In her recent piece published in
ATS Scholar, Medha Cherabuddi reflects on the role of art, technology, and human connection in medicine.
Between ICU rounds, admissions, and teaching, Medha found a moment to talk about this part of her life, one that long predates her medical training.

She took formal art classes as a child, beginning in elementary school, moving in and out of instruction as other demands took over. It was never a straight progression toward becoming an artist, nor did it disappear when medicine entered the picture. Instead, it resurfaced at different moments and in different forms.
Her parents, both engineers who live in India, did not imagine art as a career path. Education, however, was central. Both of her grandfathers were teachers, shaping her interest in explanation and learning. Art, she admits, is harder to account for. “I know where I got my love for teaching from,” she said. “But art—I’m actually not quite sure.”
During medical school, she returned to painting more deliberately, working in oils. What began as a way to step away from the demands of training gradually became part of how she understood herself as a clinician. When she applied for fellowship, she included a hyperlink to one of her paintings in her personal statement—an unconventional choice underscoring her view that creative work and critical care were not separate pursuits. “You can’t just do the same thing for everyone,” she said.

“There’s a lot of big-picture thinking.”
That perspective carried naturally into pulmonary and critical care. Patients often arrive with the same limited set of symptoms—shortness of breath, cough, wheezing—but Medha found herself increasingly drawn to what lay beneath those presentations. “Everyone comes in with the same symptoms,” she said, “but the thing that’s different is their story.” Understanding those stories requires the same patience and interpretive work that art does.
Her paintings began to reflect those parallels. One piece from residency depicts clinicians running toward a code, a bright light at the end of a corridor. At first glance, it reads as urgency. Over time, its meaning shifted. What initially appeared to be about speed became a meditation on pacing and endurance. Created toward the end of residency, the piece reflected a period of fatigue and uncertainty. “You’re running every day,” she said, “but you also have to think about how long you can keep going.”
“Patients often come in with similar symptoms. What’s different is their story—and piecing that together takes time.”
Her most recent work turns outward, toward education and technology. The ATS Scholar piece emerged during her time teaching in the ICU and NICU as a fellow, when she noticed a generational shift among learners. Many had trained almost entirely in a post-COVID environment. “A lot of residents and students had only known that world,” she said.
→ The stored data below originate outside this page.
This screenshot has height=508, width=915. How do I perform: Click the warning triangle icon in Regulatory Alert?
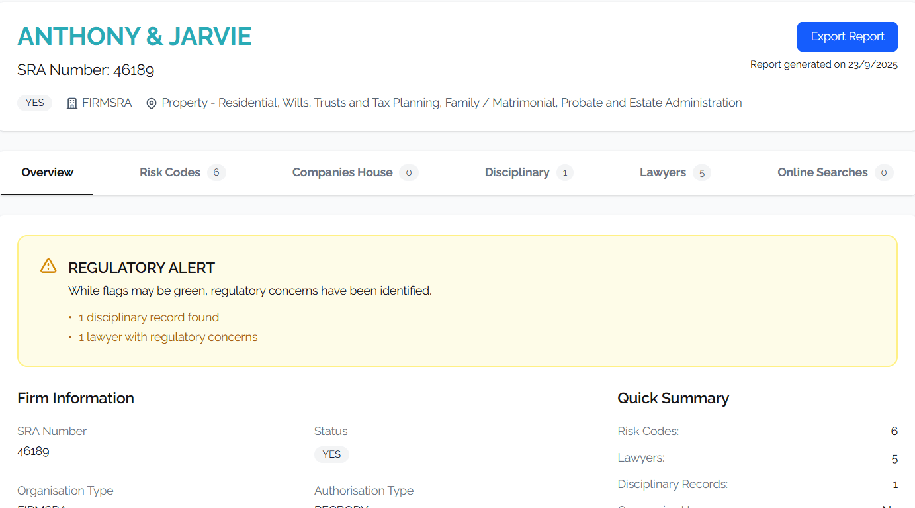pos(48,266)
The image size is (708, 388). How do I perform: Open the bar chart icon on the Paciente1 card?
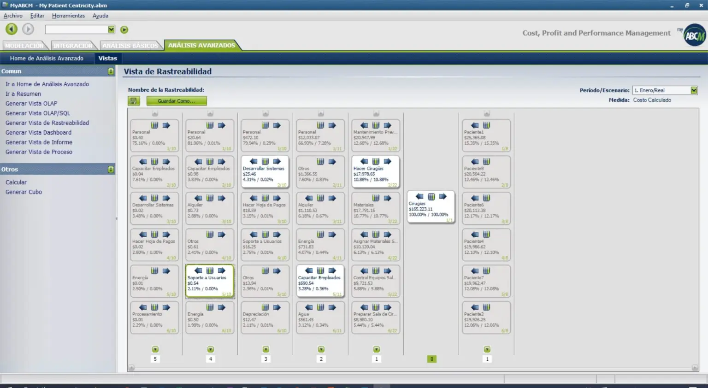tap(486, 125)
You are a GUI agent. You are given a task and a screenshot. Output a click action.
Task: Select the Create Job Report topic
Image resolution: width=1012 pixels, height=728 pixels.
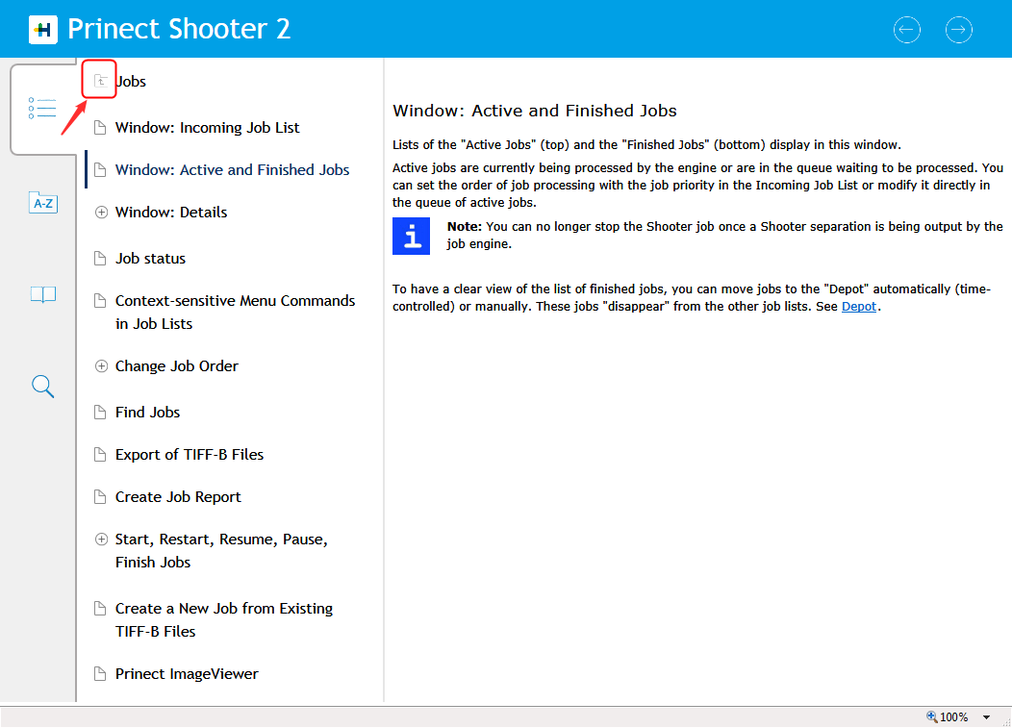[x=178, y=497]
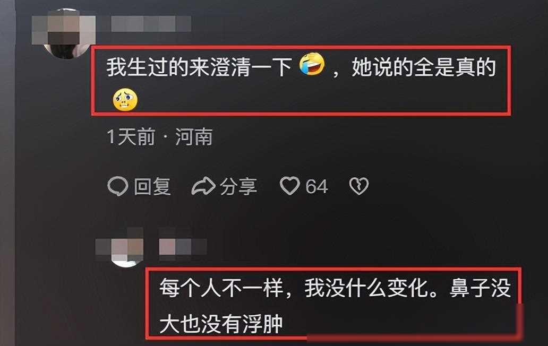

Her aim was not to argue against technology, but to think carefully about its role. “We should collaborate with technology rather than depend on it,” she said. She has already seen AI-generated images become commonplace in presentations, efficient but flattening. “Before, you had to work with an image to make it fit,” she said. “Now it’s just there.”
Art, for her, resists that ease. It demands attention and tolerates uncertainty. In medicine, that translates to presence—time at the bedside, attention to how patients experience care, and an insistence on staying engaged with the human dimensions of illness. “For the creative and humane part of medicine,” she said, “we have to be careful not to lose that.”
Despite a demanding schedule, she continues to make art, often late at night and in smaller increments than before. Time no longer allows for long, uninterrupted sessions, and her work has adapted accordingly. “Everything I’ve done since residency has been smaller pieces,” she said. She recently began a larger painting and expects it to take time. That feels appropriate.
Asked what she would tell trainees who feel creatively inclined, her advice is practical.Medicine is consuming, and everyone needs something beyond their clinical work. If art matters to you, she suggests, make space for it—but let it change shape. “It’s going to look like a new normal,” she said. Smaller projects. Manageable goals. Continuity over scale.
Art, for Medha, was never a diversion from medicine. It has run alongside it, quietly shaping how she listens, teaches, and practices. It is part of the same work.